Über die deutsche Kolonialgeschichte und die heutigen Folgen des Kolonialismus spricht Prof. Dr. Jürgen Zimmerer im Wissenspodcast ‚Praktisch Faktisch‘ von rp online. Die Debatte gewinne erst seit wenigen Jahren wieder an Fahrt, nachdem die deutsche Kolonialgeschichte lange wenig Aufmerksamkeit erhielt – aufgrund des frühen Verlusts der Kolonien, einer Verklärung der deutschen Kolonialherrschaft und des Fokus auf die Aufarbeitung des Nationalsozialismus in der Nachkriegszeit, so Zimmerer. Allerdings sei mehr Aufmerksamkeit für das Thema notwendig angesichts der deutschen Mitwirkung an der europäischen Expansion seit dem 16. Jahrhundert und der offiziellen Kolonialherrschaft ab 1884 mit hunderttausenden Opfern.

Daher sei die weit verbreitete Verklärung des deutschen Kolonialismus keinesfalls aufrechtzuerhalten. Typisch für die deutsche Kolonialherrschaft war laut Zimmerer vielmehr der „staatlich-administrativer Stempel“. Auch das Konzept des ‚Rassenstaats‘ in Deutsch-Südwestafrika habe sich aus der „Verwaltungstradition“ des Kaiserreichs entwickelt. Hier sieht Zimmerer Parallelen von Kolonialismus und Nationalsozialismus: Die Konzepte ‚Lebensraumpolitik‘ und ‚Rassenstaat‘ werden im ‚Dritten Reich‘ genutzt, genauso wie die „Durchorganisation von Ausbeutung und Vernichtung“.
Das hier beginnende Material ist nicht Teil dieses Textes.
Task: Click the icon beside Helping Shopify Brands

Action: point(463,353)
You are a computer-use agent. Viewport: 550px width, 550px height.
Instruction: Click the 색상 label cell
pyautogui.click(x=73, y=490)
Unter diesen Vorzeichen ist die gegenwärtige Auseinandersetzung mit dem kolonialen Erbe zu betrachten. Für die deutsch-namibischen Verhandlungen über die Anerkennung des Genozids an Herero und Nama bestünden zahlreiche Problemfelder wie etwa die fehlende Einbeziehung der Nachfahren. Noch grundlegender sei jedoch, so Zimmerer, dass Europa die Bedeutung des Kolonialismus für die aktuellen wirtschaftlichen und gesellschaftlichen Bedingungen ignoriere: „Eine Identitätsdebatte Europas – was ist Europa und was kann Europa im 21. Jahrhundert sein. Und die möchte eigentlich niemand führen.“ Entwicklungshilfe und Militäreinsätze könnten keine tiefgreifenden Veränderungen erzeugen. Dafür müsste eine „Dekolonisierung unseres gesamten Wirtschaftens“ erfolgen, um „globale soziale Gerechtigkeit“ erreichen zu können.